A recent Mercor cyberattack has brought renewed attention to the risks associated with open-source software dependencies, after the AI recruiting startup confirmed it was impacted by a broader supply chain compromise. The Mercor data breach, which is still under investigation, has been linked to a malicious incident involving the widely used LiteLLM project.
In a conversation with The Cyber Express, a Mercor spokesperson explained the details of the incident. According to the spokesperson, Mercor is in the “early stages of a thorough investigation assisted by third-party forensics experts and will provide details directly to you as appropriate. We can say there has been a limited impact on our operations. We are devoting the resources necessary to resolving the matter and appreciate your understanding and patience.”
The data breach at Mercor stems from a security incident tied to LiteLLM, an open-source project used extensively across the AI ecosystem. Mercor acknowledged that it was “one of thousands of companies” affected by the compromise, which has been attributed to a hacking group known as TeamPCP. This Mercor cyberattack highlights the growing threat of supply chain attacks, where attackers infiltrate widely used software components to gain access to multiple targets at once.
The situation became more complex when the extortion-focused hacking group Lapsus$ claimed responsibility for targeting Mercor and accessing its data. However, it remains unclear how Lapsus$ obtained the information or whether it directly leveraged the LiteLLM vulnerability as part of the Mercor data breach. The lack of clarity has added to the uncertainty surrounding the scope and impact of the incident.
Company Background and Scale of Operations
Founded in 2023, Mercor has rapidly positioned itself as a key player in the AI talent ecosystem. The company collaborates with major AI firms, including OpenAI and Anthropic, to help train machine learning models. It does so by connecting organizations with specialized professionals such as scientists, doctors, and lawyers, many of whom are based in global markets like India.
Mercor has reported facilitating more than $2 million in daily payouts to its network of contractors. Its growth trajectory has been notable, with the company reaching a $10 billion valuation following a $350 million Series C funding round led by Felicis Ventures in October 2025. This scale makes the data breach at Mercor particularly significant, as any disruption or exposure could potentially affect a large network of users and partners.

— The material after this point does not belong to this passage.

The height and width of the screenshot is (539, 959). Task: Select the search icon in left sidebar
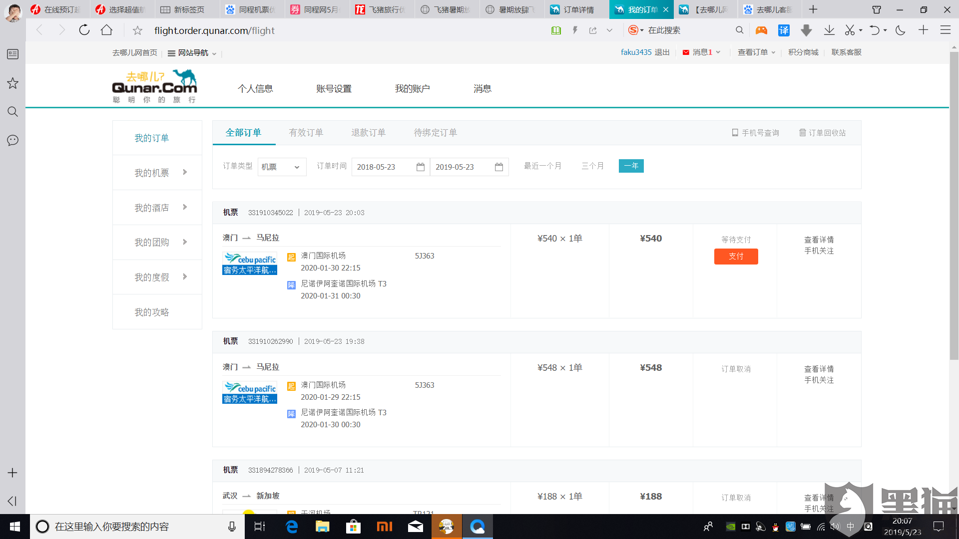[12, 112]
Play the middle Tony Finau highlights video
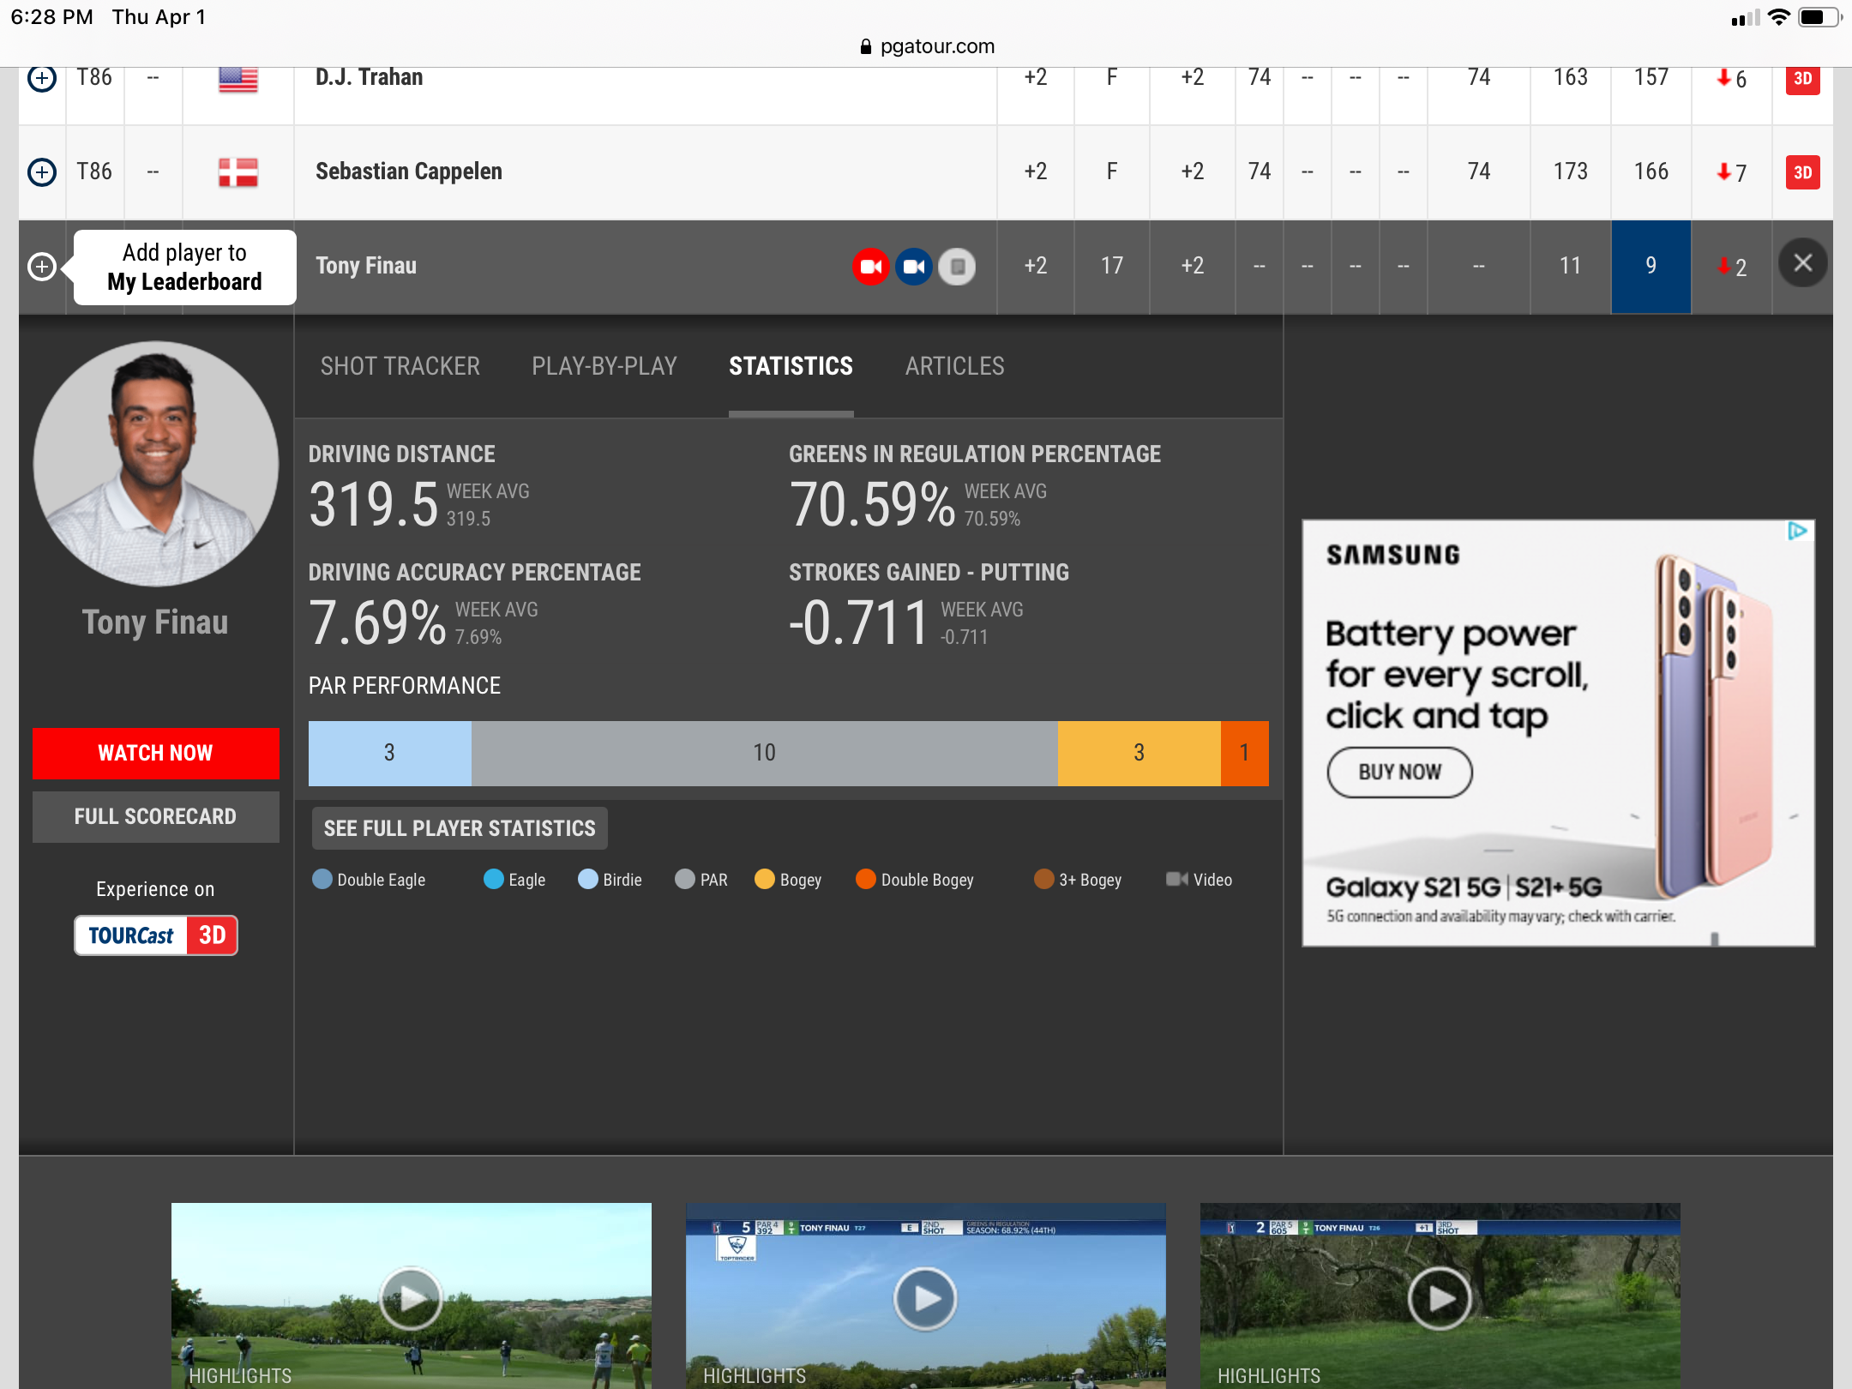This screenshot has width=1852, height=1389. tap(925, 1298)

Response to the Mercor Cyberattack
In response to the Mercor cyberattack, company spokesperson Heidi Hagberg stated that the organization acted quickly to contain the issue. She noted that Mercor had “moved promptly” to address the incident and limit its potential impact.
“We are conducting a thorough investigation supported by leading third-party forensics experts,” Hagberg said. “We will continue to communicate with our customers and contractors directly as appropriate and devote the resources necessary to resolving the matter as soon as possible.”
This response indicates that Mercor is treating the data breach as urgent, although specific details about the extent of the breach or the type of data potentially exposed have not yet been disclosed.
Origins of the LiteLLM Security Incident
The root cause of the data breach at Mercor can be traced back to the LiteLLM project, where malicious code was discovered in one of its packages. The issue first came to light the previous week and was addressed within hours of detection. Despite the swift response, the incident raised alarms due to LiteLLM’s widespread adoption.
According to security firm Snyk, LiteLLM is downloaded millions of times per day, making it a critical component in many AI workflows. The scale of its usage meant that even a brief compromise could have far-reaching consequences, as seen in the Mercor cyberattack and similar incidents affecting other organizations.
In the aftermath, LiteLLM initiated changes to its compliance and security processes. One notable adjustment included transitioning its compliance certifications from Delve to Vanta, reflecting an effort to strengthen oversight and rebuild trust following the breach.
Ongoing Investigation and Unanswered Questions
Despite the available information, several key questions remain unanswered about the Mercor data breach. It is still unclear how many companies were ultimately impacted by the LiteLLM compromise or whether sensitive data was definitively exposed in the case of Mercor.
At the time of reporting, no additional official statements have been released beyond what Mercor shared with media outlets such as TechCrunch. Attempts to obtain further details have not yielded new information, leaving the full scope of the data breach at Mercor uncertain.
The Mercor cyberattack highlights how well-established companies can be affected by weaknesses in third-party tools, particularly those that are widely adopted across industries. The Mercor data breach remains an ongoing situation, with cybersecurity experts and industry observers closely monitoring developments. Further updates are expected as more information becomes available about the attack, its origins, and its broader implications.